Ambassador of Lebanon to the United States of America
- In office September 1992 – August 1993

Personal details
- Born: Simon Massoud Karam 2 February 1950 (age 76) Jezzine, Lebanon
- Children: 3
- Alma mater: Saint Joseph University

= Simon Karam =

Lebanese lawyer (born 1950)

Simon Karam (born 2 February 1950) is a Lebanese lawyer who served as the ambassador of Lebanon to the United States of America between 1992 and 1993.

==Early life and education==
Karam was born in Jezzine on 2 February 1950. He hails from a Maronite family. His parents are Massoud Karam who was a merchant and Victoria Aziz. He received a degree in law from Saint Joseph University in Beirut.

==Career==
Following his graduation Karam worked as a lawyer. He was appointed mohafez (governor) of Bekaa in 1990 and mohafez of Beirut city in 1991. He was named as the ambassador of Lebanon to the United States of America in 1992 and presented his credentials to President George Bush on 8 September. Karam resigned from office in August 1993. Then he continued to work as a lawyer in Lebanon.

===Alliances and views===
Karam was part of the Qornet Shehwan movement and was one of the political figures, including Samir Frangieh and Walid Jumblatt, who supported the implementation of the Taif accords and the withdrawal of Syrian troops from Lebanon. Karam left the Qornet Shehwan movement in May 2005 before the elections. He was close to the Lebanese journalist and politician Gebran Tueni who was assassinated in December 2005. Following the assassination Karam argued that the incident was a catastrophe and was carried out by the Syrian forces led by the Syrian President Bashar al-Assad. Both Tueni and Karam stated in 2000 that Syria did not consider Lebanon as a sovereign country, but as a satellite country under its domination due to the fact that Lebanon could not take part in the negotiations with Israel.

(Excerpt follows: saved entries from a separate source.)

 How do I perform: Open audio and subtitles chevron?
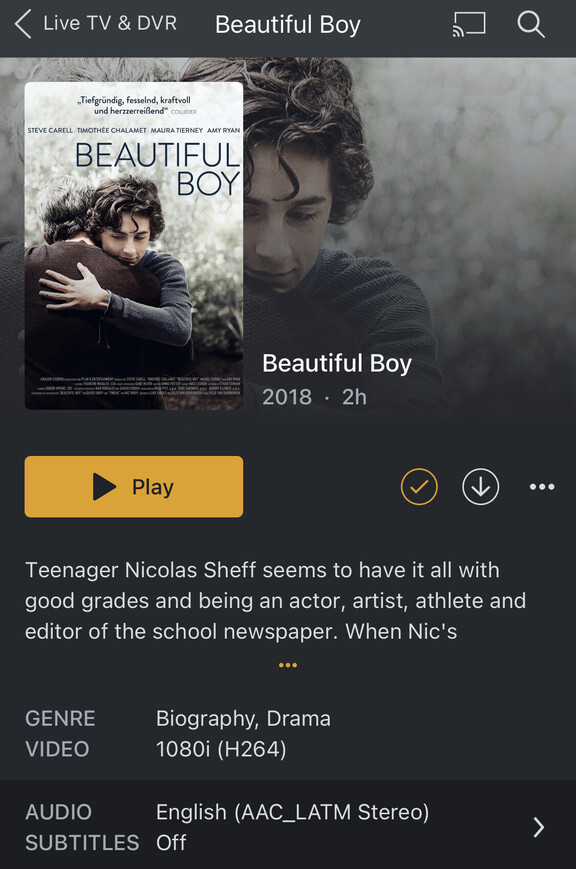pos(538,827)
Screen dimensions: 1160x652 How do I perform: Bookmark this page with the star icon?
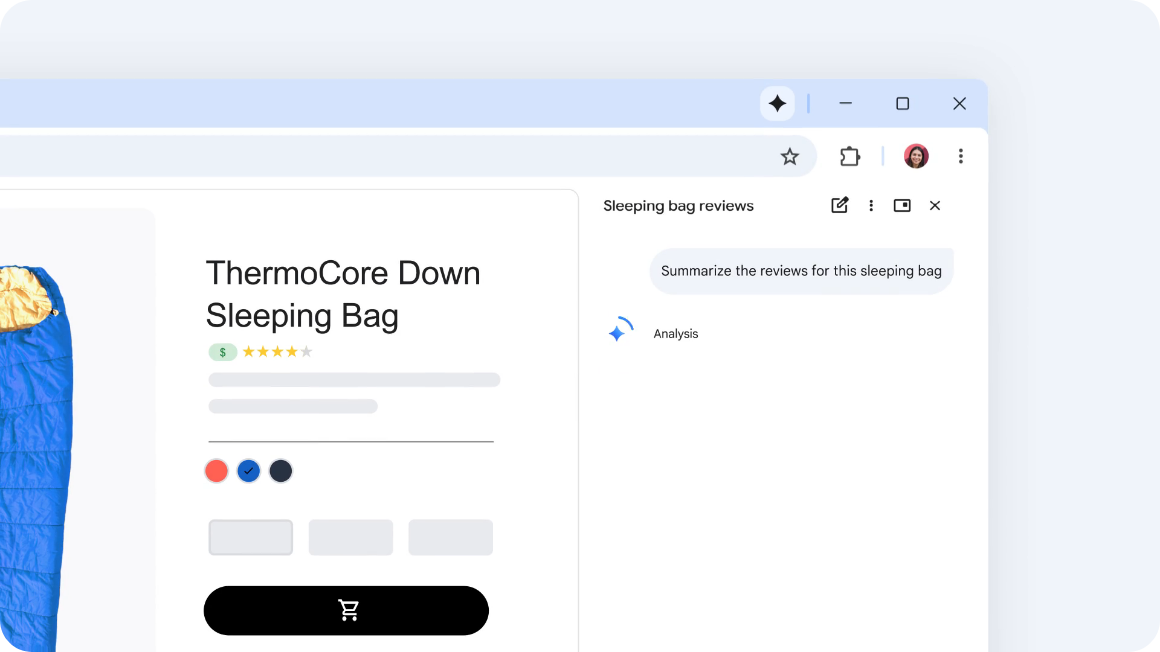(x=789, y=156)
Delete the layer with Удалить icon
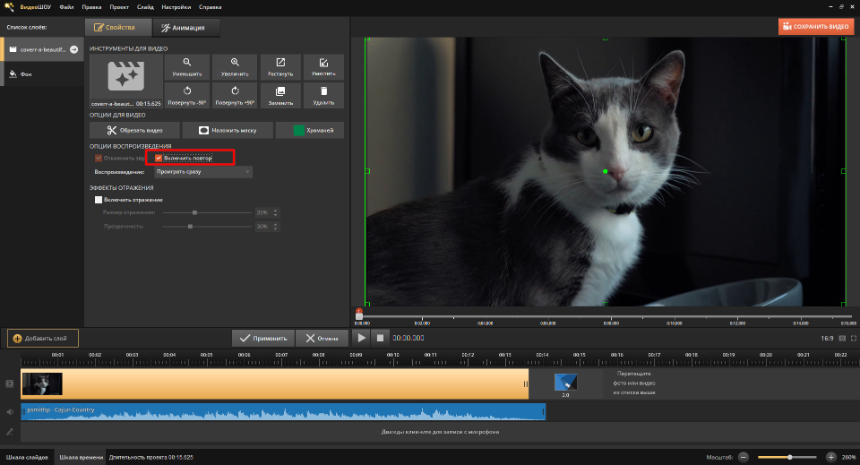The image size is (860, 465). click(x=324, y=95)
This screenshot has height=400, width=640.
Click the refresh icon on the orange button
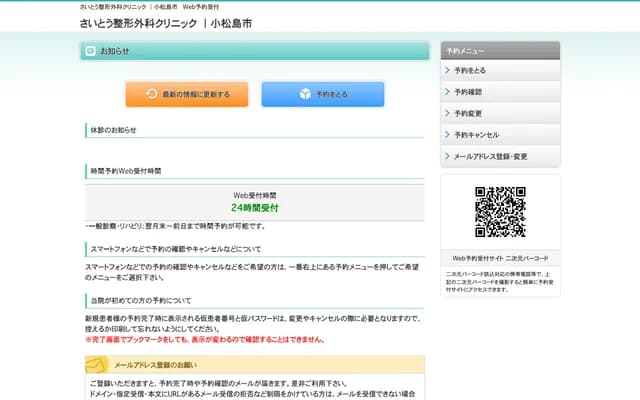[151, 94]
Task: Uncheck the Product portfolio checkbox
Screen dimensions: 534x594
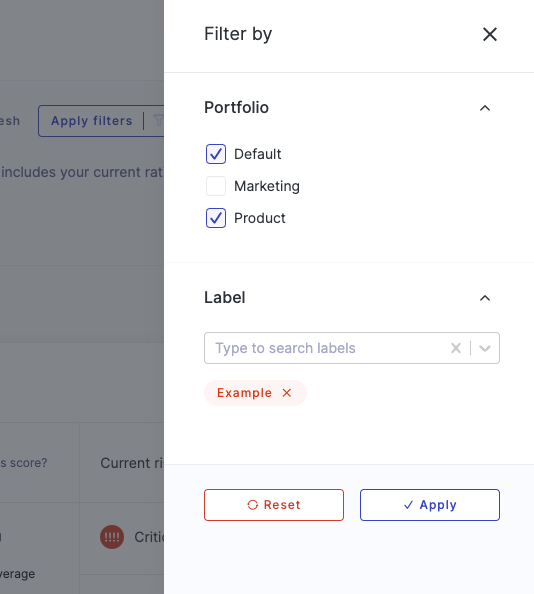Action: tap(216, 218)
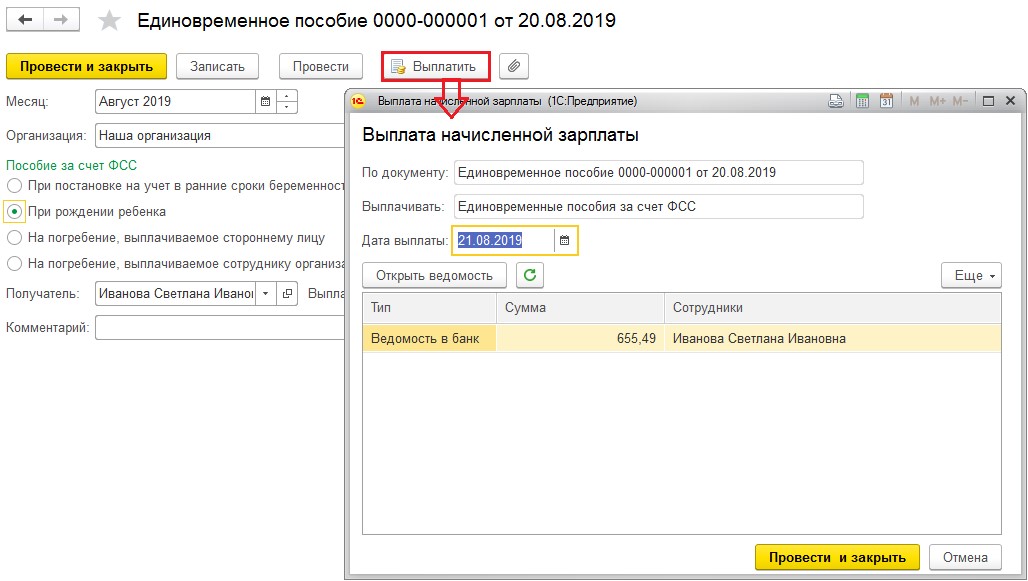
Task: Open calendar picker for Дата выплаты
Action: [564, 240]
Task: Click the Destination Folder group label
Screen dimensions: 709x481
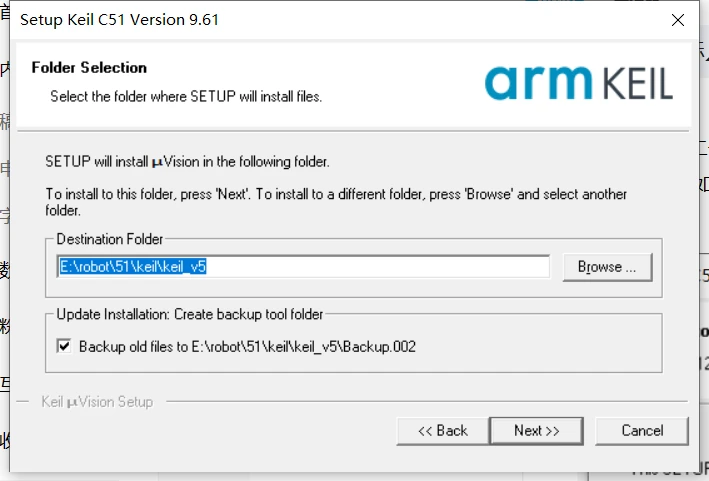Action: tap(110, 239)
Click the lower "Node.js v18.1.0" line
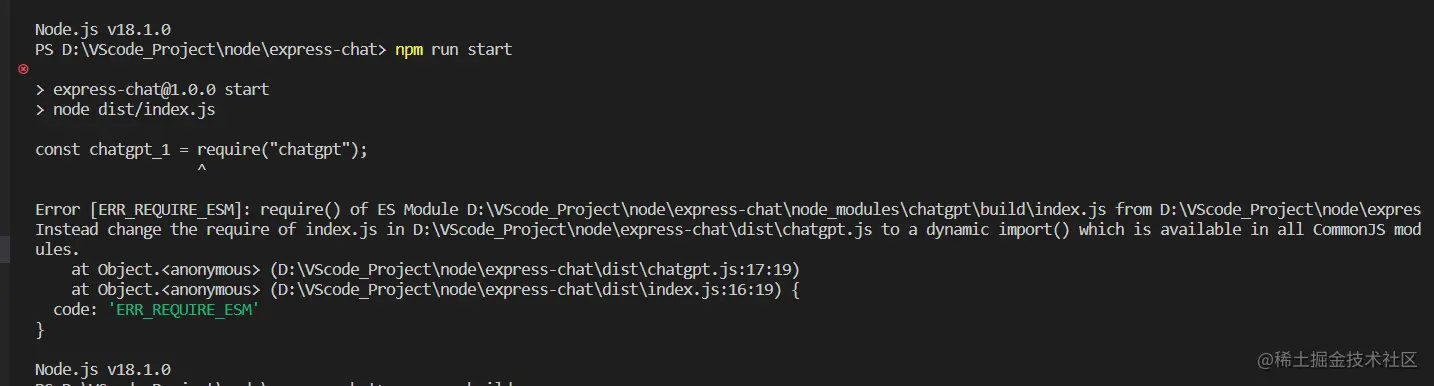 tap(103, 369)
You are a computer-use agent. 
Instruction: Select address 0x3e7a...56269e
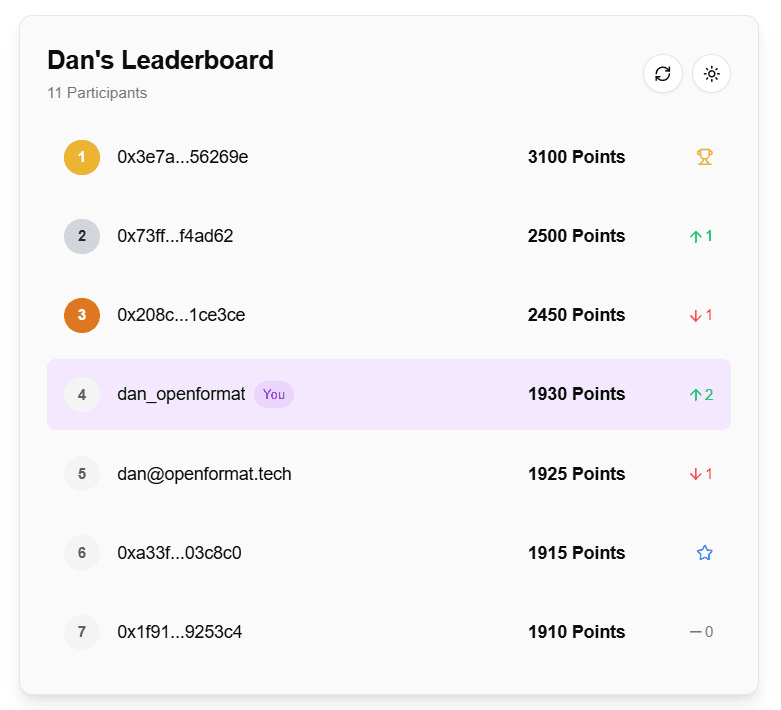[182, 157]
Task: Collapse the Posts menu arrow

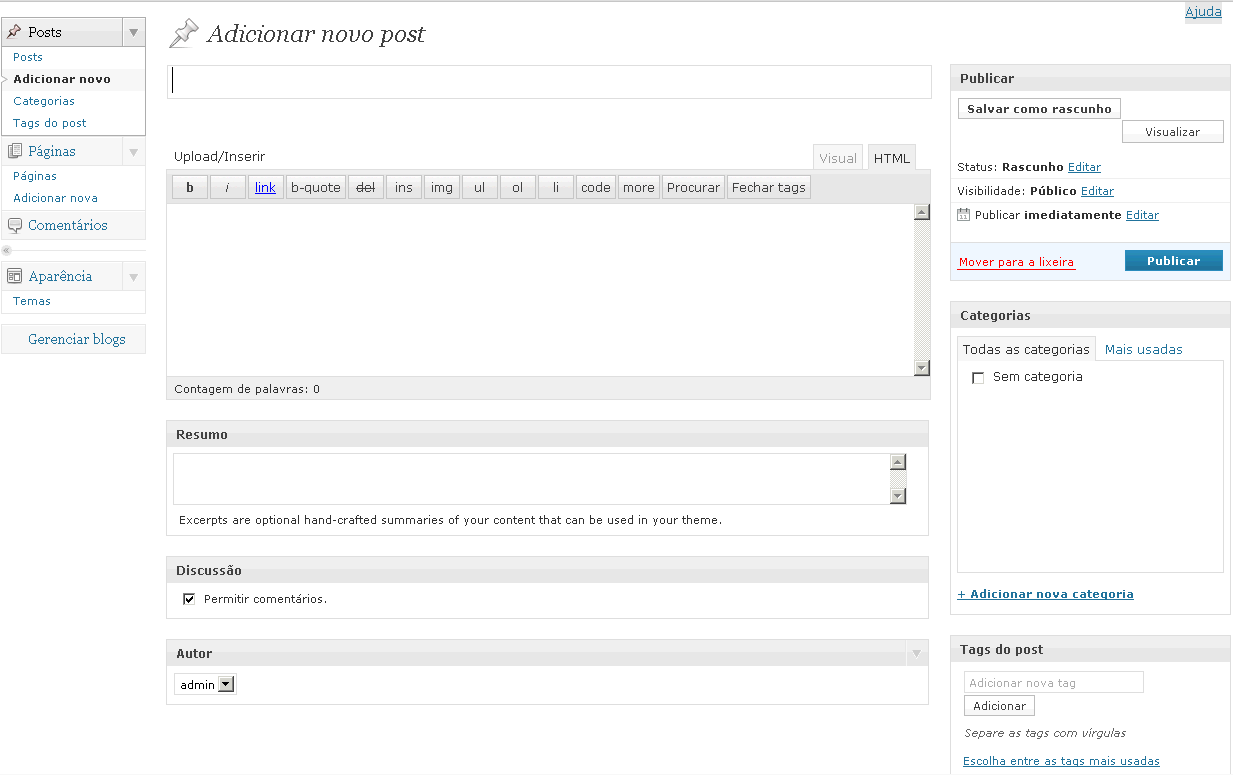Action: [x=133, y=32]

Karam was among the signatories of the Statement of Solidarity which was issued at the beginning of the Syrian civil war in April 2011. The statement expressed the solidarity of the Lebanese intellectuals with Syrians in their struggle against Bashar al-Assad. In April 2026 he was chosen to lead the peace talks with Israel.

==Personal life==
Karam married Alice Mogabgab in 1997, and they had three children, two daughters and a son.